The extended Assad family treated Syria as their personal property, enriching themselves and buying the trust of their followers at the expense of Syrians who could be jailed or killed if they complied, or even if they didn’t.
A fighter named Ahmed, who took up arms against the regime in 2011, survived the rebel defeat in Damascus and fought his way out of Idlib with the Hayat Tahrir al-Sham rebels, observed how the Assads live with their three brothers, all rebel fighters.
“People were living in hell, and he was in his palace,” Ahmed said calmly.
“He didn’t care about what they were going through. He made them live in fear, hunger and humiliation. Even after we entered Damascus, people only whispered to us because they were still afraid.”
I found the marble boarding house and walked through the walnut-paneled, marble-floored library where I interviewed Assad as the regime struggled to survive in February 2015.
A highlight of the interview was his denial that his forces were killing civilians. He even tried to joke about it.
Rebel fighters were now at the door and patrolling the corridors. Some of the books fell from the library shelves, but the building remained intact.
I went to the front room where Asad was giving 10-15 minutes of personal talk before the interview.
He was invariably polite, even caring, asking about my family and the trip to Syria.
Bashar al-Assad’s somewhat clumsy demeanor has led some Western observers to believe that he is a light-hearted man who can bow to pressure.
Privately, I found him confident to the point of arrogance, convinced that he was the omniscient spider at the center of a Middle Eastern web, tracking the evil intentions of his enemies and ready to strike.
His father, Hafez al-Assad, was a king in the Middle East.
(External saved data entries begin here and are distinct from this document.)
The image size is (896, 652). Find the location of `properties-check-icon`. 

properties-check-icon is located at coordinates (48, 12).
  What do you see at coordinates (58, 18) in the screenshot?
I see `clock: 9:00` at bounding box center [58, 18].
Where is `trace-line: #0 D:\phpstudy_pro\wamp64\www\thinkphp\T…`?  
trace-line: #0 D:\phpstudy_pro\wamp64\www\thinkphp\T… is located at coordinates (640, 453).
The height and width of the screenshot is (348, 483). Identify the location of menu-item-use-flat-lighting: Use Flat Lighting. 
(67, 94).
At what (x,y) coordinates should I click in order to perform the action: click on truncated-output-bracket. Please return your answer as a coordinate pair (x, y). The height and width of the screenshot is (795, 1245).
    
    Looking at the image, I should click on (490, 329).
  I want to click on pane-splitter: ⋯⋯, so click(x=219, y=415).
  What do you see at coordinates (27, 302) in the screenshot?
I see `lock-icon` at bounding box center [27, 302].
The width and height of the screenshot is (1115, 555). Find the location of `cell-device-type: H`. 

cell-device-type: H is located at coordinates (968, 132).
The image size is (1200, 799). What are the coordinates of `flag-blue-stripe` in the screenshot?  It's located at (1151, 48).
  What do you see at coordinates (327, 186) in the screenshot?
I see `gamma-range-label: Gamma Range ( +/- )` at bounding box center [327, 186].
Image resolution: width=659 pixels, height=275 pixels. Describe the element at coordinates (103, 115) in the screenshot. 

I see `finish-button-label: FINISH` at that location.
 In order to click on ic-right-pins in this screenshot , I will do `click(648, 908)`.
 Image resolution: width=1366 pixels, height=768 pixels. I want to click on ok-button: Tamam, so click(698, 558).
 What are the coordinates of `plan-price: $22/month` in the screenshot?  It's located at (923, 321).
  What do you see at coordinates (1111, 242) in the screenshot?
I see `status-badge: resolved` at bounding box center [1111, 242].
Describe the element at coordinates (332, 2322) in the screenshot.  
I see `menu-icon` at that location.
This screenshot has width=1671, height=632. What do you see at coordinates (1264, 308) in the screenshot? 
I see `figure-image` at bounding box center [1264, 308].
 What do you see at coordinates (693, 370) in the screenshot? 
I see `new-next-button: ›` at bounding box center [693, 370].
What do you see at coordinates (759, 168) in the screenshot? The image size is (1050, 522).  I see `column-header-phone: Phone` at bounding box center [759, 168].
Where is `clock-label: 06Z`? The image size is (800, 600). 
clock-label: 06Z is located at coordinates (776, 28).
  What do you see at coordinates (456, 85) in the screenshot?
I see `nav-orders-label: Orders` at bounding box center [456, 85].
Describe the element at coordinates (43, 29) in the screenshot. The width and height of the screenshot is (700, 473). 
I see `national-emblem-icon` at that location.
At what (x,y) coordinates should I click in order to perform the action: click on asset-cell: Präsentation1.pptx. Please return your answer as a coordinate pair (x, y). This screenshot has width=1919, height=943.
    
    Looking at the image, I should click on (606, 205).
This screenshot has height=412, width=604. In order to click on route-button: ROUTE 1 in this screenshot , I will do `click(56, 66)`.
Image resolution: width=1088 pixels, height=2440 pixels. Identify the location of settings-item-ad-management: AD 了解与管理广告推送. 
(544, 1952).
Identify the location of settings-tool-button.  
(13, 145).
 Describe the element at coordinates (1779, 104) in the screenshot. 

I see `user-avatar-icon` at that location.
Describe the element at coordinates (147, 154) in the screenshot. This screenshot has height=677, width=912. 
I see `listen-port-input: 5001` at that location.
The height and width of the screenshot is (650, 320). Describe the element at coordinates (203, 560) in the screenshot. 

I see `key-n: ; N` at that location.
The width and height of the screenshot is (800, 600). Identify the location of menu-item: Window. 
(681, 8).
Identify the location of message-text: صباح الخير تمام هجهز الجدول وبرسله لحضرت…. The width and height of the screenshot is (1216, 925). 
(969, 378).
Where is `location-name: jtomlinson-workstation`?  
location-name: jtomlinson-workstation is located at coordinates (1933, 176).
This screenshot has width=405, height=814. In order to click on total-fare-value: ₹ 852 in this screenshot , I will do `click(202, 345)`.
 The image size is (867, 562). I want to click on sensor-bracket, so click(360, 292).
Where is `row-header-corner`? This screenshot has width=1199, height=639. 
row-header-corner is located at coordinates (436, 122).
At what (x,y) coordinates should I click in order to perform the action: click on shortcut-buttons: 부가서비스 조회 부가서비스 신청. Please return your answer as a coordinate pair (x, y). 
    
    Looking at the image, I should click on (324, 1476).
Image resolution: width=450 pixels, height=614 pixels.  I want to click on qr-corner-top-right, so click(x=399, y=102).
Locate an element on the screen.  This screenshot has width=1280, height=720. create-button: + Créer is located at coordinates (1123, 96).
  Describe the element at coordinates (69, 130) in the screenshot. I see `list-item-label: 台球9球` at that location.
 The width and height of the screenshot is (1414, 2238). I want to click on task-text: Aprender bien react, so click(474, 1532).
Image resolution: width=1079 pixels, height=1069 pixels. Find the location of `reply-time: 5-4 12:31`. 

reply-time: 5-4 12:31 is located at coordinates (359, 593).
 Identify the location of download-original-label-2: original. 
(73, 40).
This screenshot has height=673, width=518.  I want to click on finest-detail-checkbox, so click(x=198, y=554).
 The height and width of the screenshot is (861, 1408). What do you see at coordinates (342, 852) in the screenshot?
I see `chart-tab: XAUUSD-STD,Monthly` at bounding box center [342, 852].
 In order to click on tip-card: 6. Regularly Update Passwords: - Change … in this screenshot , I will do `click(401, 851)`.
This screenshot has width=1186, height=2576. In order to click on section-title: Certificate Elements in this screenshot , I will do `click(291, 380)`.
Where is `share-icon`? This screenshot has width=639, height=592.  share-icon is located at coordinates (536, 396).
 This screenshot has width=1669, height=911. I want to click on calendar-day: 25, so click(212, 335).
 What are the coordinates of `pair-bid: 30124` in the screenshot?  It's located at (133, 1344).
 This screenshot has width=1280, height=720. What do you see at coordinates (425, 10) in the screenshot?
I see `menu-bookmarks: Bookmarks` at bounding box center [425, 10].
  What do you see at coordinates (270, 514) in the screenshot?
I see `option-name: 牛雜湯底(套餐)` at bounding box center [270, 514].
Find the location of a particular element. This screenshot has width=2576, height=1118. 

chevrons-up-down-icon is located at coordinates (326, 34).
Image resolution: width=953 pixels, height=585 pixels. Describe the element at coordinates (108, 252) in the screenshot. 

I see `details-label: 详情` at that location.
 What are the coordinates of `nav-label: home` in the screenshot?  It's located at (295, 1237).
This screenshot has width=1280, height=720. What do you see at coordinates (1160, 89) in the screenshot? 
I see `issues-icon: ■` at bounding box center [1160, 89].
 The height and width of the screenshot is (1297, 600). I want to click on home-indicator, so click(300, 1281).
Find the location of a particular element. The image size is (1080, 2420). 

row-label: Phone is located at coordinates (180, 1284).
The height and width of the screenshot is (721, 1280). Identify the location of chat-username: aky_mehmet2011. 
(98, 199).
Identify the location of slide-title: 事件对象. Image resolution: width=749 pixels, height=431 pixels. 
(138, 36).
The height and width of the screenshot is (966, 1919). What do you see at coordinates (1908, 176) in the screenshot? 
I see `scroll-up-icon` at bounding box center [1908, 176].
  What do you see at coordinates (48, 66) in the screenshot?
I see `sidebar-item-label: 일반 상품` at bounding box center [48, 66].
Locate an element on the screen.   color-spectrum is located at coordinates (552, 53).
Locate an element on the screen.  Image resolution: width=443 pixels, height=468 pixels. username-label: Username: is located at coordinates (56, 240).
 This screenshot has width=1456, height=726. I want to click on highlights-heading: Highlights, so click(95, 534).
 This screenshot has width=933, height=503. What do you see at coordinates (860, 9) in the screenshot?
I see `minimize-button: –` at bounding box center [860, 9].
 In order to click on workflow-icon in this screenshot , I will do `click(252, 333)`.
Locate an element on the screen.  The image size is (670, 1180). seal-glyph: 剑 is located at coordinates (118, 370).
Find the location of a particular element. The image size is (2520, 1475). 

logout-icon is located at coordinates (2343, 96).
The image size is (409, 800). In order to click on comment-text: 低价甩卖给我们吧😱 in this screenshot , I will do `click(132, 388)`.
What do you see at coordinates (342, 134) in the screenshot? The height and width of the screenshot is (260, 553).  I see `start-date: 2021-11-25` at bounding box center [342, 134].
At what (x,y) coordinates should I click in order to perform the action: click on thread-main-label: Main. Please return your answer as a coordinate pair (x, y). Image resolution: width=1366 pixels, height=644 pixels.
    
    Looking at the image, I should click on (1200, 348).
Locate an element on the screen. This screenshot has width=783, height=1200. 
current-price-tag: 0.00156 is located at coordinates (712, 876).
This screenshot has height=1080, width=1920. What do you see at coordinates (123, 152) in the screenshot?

He was a ruthless man who built a police state that lasted more than fifty years, using fear, cunning and a willingness to destroy any threat to establish stability in Syria, a country that was a symbol of violent changes of government until he seized sole power in 1970. Mr.
I got the impression that Bashar wanted to be his father’s son, maybe even surpass him.
He killed far more Syrians than Hafez and broke the country to try to save the regime.
But Bashar’s stubbornness, refusal to reform or negotiate, and his willingness to kill sealed his fate and condemned him to one last harrowing trip to the airport with his wife and children on their last flight from Syria to Moscow.